Harvest meticulously – The acquisition and preparation of grafts must be carefully performed to ensure success for this demanding technique. Highly trained, skilled assistants are essential to the success of the procedure. Dr. Bernstein noted that he uses a highly trained team of up to 10 assistants to produce the implants for a single case. “The assistants, who range from medical technicians to registered nurses, are such an integral part of the procedure that they must become expert in their specific tasks for the surgery to be successful.” The physician must be able to skillfully harvest the donor strip and must be able to make accurate judgments about the size of grafts intra-operatively and adjust the technique accordingly. Dissection and placing of the follicular units is the most labor intensive part of the procedure.

Design the recipient area well – The recipient sites are carefully distributed so that a natural looking pattern is maintained throughout the recipient area. An important consideration for this stage of the procedure is to “frame the face and spare the crown” so those facial features are kept in correct proportion. A common mistake in hair replacement, said Dr. Bernstein, is to create a hairline that is too high thereby elongating the forehead and accentuating, rather than minimizing, the patient’s baldness. It is also important to avoid or eliminate contrast between the implants and surrounding skin by creating a soft transition zone of single hairs and to have the hair emerge from the scalp at natural angles.

Procedure Lowers Cost

Although the procedure is highly labor intensive, it can actually be less expensive than conventional hair replacement surgery, because it can be performed in a single, but lengthy, session.

“It is also much more efficient and conserves donor hair much better than conventional hair transplants. Every time you make an incision in the person’s scalp you waste some hair and make the remaining hair more difficult to remove. Accessing the donor area just once or twice will increase the total amount of hair that is available for the transplant,” Dr. Bernstein told CST.
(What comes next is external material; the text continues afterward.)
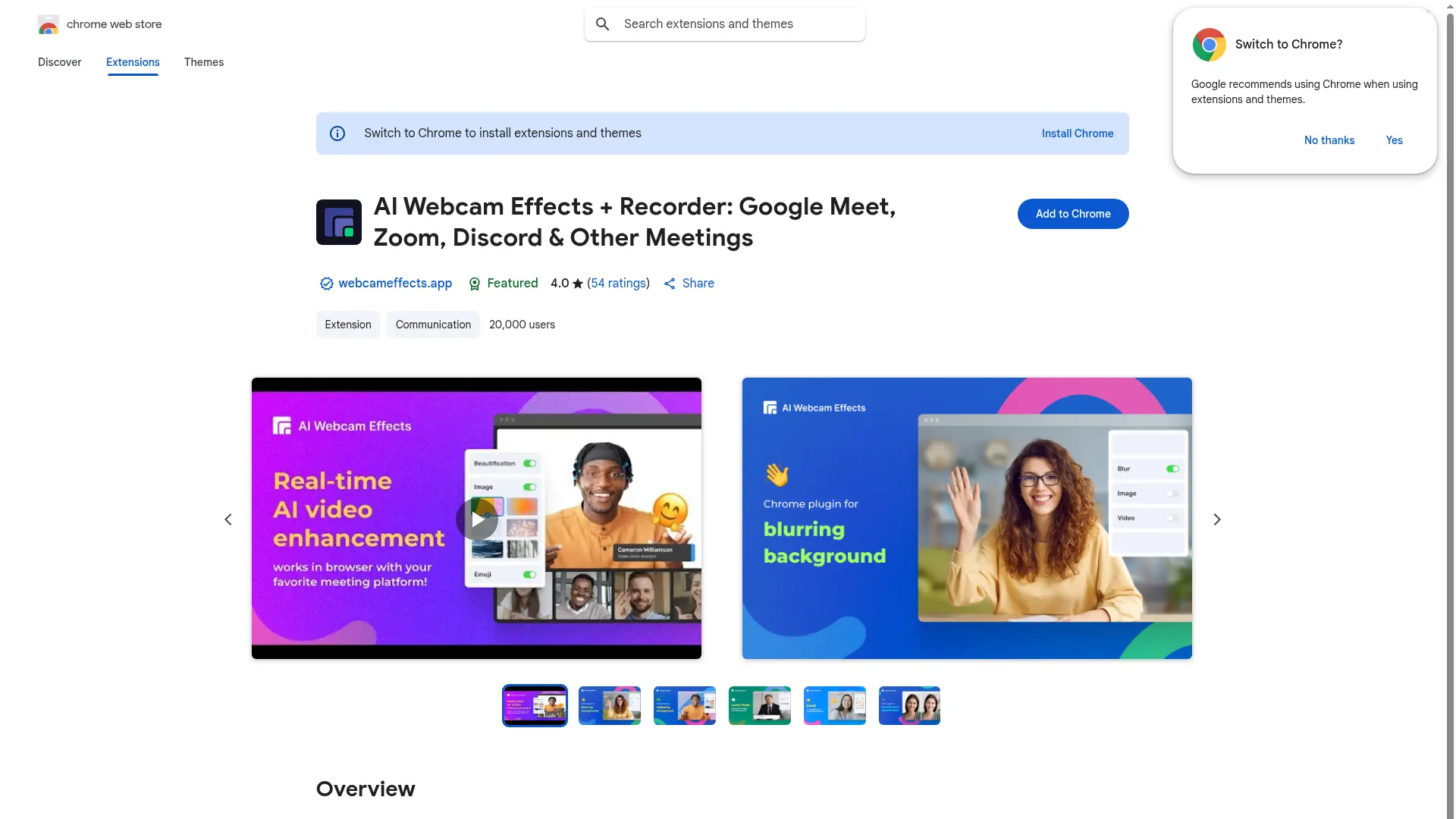Image resolution: width=1456 pixels, height=819 pixels.
Task: Go to previous screenshot with left chevron
Action: (228, 519)
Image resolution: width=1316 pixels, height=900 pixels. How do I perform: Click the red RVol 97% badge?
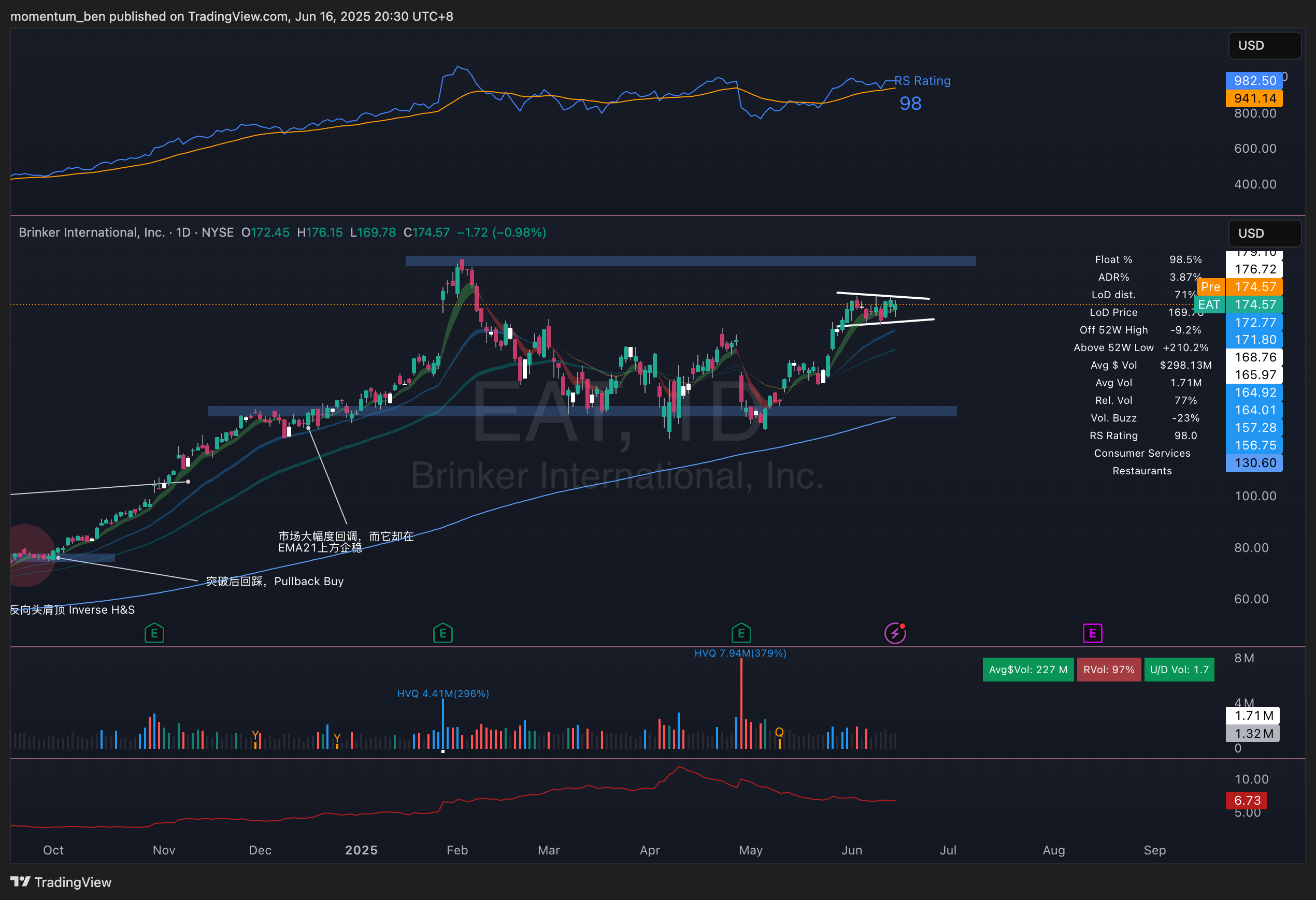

“In the very near future, the procedure will be improved and made more affordable with automated instruments that will enable the surgeon to make sites and implant the hair in a single motion. This will also decrease the possibility of injury to the implants by reducing handling and keeping the grafts uniformly cool and moist. It is possible that someday hair follicles may be cloned to provide a virtually unlimited supply of custom follicular units, but until then the finite nature of a person’s donor supply must be respected,” concluded the doctor.